At that point, the Viet Cong had been destroyed, we had definitely won the insurgency phase of the War. Additionally, the North had been defeated in the initial phase of conventional warfare, and had finally had the War brought home to them in a significant way. Though the overall War was certainly not over, it was sitting there, just waiting to be won.
So what happened ? Sorley has identified several problem areas that led to the eventual demise of the South. First was the really disgraceful way in which the U. S. bugged out. Having gotten the North back to the bargaining table, Nixon and Kissinger cut a deal–the January 27, 1973 Paris Peace Accord–which allowed the North to keep its forces in South Vietnam. At the time they were some 160,000 in number (as compared to the 27,000 that we were down to by then). Then, despite innumerable assurances, Nixon refused to resume bombing in order to enforce the accords. This enabled the North to use the cover of a cease fire to move more men and materiel into the South. Meanwhile, Congress, with bills like the Fulbright-Aiken Amendment, and extensive cuts to the military budget, pulled the logistical rug out from under the South. At the very time that the North was stockpiling arms, supplied by China and Russia, the South was having its supply of arms seriously curtailed. It was South Vietnam’s bad luck, at its hour of greatest peril, to be saddled with a feckless ally. Imagine having to depend on the U.S. for the logistical support which is your life’s blood at a time when it was being run by Nixon and Kissinger at the executive level and by folks like Ted Kennedy in the congressional realm. Sorley, properly, lays much of the blame at the doorstep of the American political leadership.

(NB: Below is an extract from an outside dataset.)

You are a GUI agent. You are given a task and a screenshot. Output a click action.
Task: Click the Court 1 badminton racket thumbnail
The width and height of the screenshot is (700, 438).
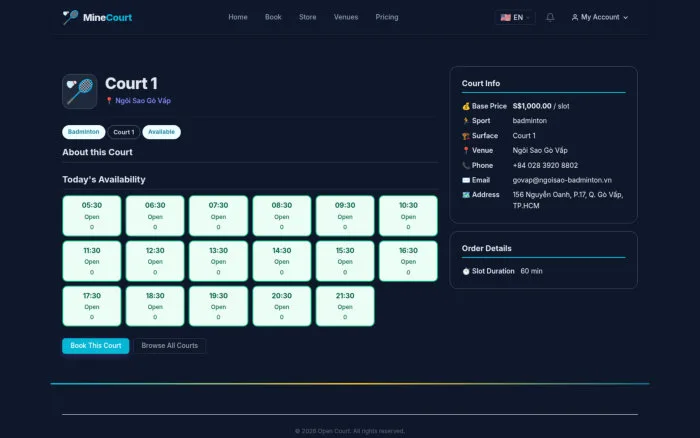tap(79, 92)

A second problem, one for which the military itself must bear more blame than Sorley acknowledges, is that the American press, and through them the public, had lost faith in the War. It had dragged on much longer than American attention spans could tolerate. Political and military leaders had repeatedly misled the public about the prospects of winning the War. The Peace Movement had shaken domestic support for continuance of the effort. Events like the My Lai massacre and systemic problems like drug use, many of them exacerbated by the politically mandated transition to an all volunteer armed service, had undermined the morale of the troops and of the broader public. Like the boy who cried wolf, when the news they carried was finally true, that victory in the War was finally within our grasp, the military could not find anyone to believe them.
Will Iraq yet be Obama’s Vietnam? As Lowry wrote, “In Iraq, Bush snatched victory from the jaws of defeat with the surge. Obama is in danger of reversing the process.”